Development of multi-analyte responsive sensors: optical discrimination of arsenite and arsenate ions, ratiometric detection of arsenite, and application in food and water samples

Abstract

5-Nitro-2-furaldehyde based Schiff base chemosensors, N4R1–N4R3 with varying strengths of electron-withdrawing groups were developed for the discriminatory sensing of arsenite and arsenate ions in semi-aqueous media. Receptor N4R1 distinguished arsenite (AsO₂⁻) and arsenate (AsO₄³⁻) anions colorimetrically in 30% aq. acetonitrile (MeCN) with a detection limit of 18 ppb for arsenite. N4R1–N4R3 also detected phosphate, arsenite and arsenate in 30% aq. dimethyl sulfoxide (Me₂SO) solution and the selectivity for arsenite over arsenate was achieved at 50% aq. Me₂SO solution with a noticeable bathochromic shift near 200 nm. All three receptors exhibited ratiometric detection for arsenite and were identified as stable over the 6–12 pH range. The computed high binding constants of the receptors N4R1–N4R3 for inorganic arsenic anions and phosphate in the range of 10⁶ M⁻¹ exposed the receptor's higher potential in the sensing process. Hydrogen bonding interaction followed by deprotonation and the ICT mechanism on binding with arsenite/arsenate/phosphate was confirmed by UV-vis and ¹H-NMR titration, electrochemical studies, density functional theory studies, and mass spectral analysis.
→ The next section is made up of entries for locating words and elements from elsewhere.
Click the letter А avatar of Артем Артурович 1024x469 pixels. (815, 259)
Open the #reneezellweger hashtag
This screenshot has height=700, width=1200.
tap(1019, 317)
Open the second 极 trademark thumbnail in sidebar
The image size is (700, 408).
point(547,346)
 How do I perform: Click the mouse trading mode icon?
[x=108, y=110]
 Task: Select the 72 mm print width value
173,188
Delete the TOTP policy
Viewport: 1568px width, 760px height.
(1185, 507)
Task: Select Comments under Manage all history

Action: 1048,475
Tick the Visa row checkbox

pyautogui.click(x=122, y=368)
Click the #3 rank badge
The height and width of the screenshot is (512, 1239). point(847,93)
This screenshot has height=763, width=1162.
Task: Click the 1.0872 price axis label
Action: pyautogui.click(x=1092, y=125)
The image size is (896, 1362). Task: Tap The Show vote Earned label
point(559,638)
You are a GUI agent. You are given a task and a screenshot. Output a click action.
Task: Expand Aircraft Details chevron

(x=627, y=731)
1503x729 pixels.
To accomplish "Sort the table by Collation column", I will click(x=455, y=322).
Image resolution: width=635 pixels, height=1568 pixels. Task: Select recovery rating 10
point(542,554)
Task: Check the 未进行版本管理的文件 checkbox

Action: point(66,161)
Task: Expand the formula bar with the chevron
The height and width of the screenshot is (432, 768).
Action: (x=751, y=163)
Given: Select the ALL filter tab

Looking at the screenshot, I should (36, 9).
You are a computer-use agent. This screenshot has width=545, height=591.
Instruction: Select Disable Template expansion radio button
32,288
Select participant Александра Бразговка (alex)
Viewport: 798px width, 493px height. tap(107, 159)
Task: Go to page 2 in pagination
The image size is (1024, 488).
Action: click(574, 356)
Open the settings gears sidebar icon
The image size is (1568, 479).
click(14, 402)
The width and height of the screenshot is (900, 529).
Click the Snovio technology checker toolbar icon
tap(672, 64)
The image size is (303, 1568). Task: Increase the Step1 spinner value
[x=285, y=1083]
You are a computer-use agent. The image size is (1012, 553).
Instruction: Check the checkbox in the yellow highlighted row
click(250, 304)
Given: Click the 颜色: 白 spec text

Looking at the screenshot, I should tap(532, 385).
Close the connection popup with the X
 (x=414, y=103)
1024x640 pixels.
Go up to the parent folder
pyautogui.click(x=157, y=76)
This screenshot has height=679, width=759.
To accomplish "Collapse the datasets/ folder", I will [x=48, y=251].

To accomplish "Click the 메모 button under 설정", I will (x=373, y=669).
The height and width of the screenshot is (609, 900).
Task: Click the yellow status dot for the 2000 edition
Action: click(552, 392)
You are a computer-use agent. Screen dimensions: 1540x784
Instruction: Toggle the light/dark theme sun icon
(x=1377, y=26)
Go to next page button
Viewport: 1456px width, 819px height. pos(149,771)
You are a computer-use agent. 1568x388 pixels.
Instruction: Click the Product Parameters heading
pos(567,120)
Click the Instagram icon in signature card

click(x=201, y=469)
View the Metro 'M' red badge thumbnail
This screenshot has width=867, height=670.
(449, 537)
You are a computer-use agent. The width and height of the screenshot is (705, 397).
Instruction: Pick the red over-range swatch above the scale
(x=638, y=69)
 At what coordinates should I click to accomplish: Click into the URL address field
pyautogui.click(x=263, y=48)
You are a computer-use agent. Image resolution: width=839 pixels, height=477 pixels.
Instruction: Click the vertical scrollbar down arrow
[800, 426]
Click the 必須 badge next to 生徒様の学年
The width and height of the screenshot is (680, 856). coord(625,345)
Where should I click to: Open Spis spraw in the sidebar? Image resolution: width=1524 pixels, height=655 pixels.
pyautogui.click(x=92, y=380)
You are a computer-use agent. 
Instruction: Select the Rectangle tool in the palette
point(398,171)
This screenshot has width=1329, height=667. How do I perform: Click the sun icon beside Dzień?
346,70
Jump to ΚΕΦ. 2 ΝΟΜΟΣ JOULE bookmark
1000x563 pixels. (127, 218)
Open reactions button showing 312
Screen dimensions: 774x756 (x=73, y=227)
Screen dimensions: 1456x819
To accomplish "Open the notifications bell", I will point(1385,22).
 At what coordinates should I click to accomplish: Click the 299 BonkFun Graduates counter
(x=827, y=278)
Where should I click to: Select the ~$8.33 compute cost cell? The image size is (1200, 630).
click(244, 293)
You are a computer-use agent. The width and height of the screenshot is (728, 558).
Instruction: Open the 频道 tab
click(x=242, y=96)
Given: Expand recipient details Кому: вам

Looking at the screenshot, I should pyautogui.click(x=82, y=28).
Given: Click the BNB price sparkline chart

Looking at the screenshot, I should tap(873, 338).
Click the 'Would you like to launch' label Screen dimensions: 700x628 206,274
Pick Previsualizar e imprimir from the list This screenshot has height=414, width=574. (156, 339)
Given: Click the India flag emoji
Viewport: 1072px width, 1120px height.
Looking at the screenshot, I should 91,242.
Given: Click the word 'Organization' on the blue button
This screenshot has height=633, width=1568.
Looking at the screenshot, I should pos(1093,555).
Fabrication of disposable paper strips and solid state sensing using silica gel were employed to conveniently detect arsenite and phosphate anions in real-life samples. The potential application of the receptors for detection in environmental and real-life samples was evaluated by analyzing food and water samples spiked with arsenite and phosphate anions.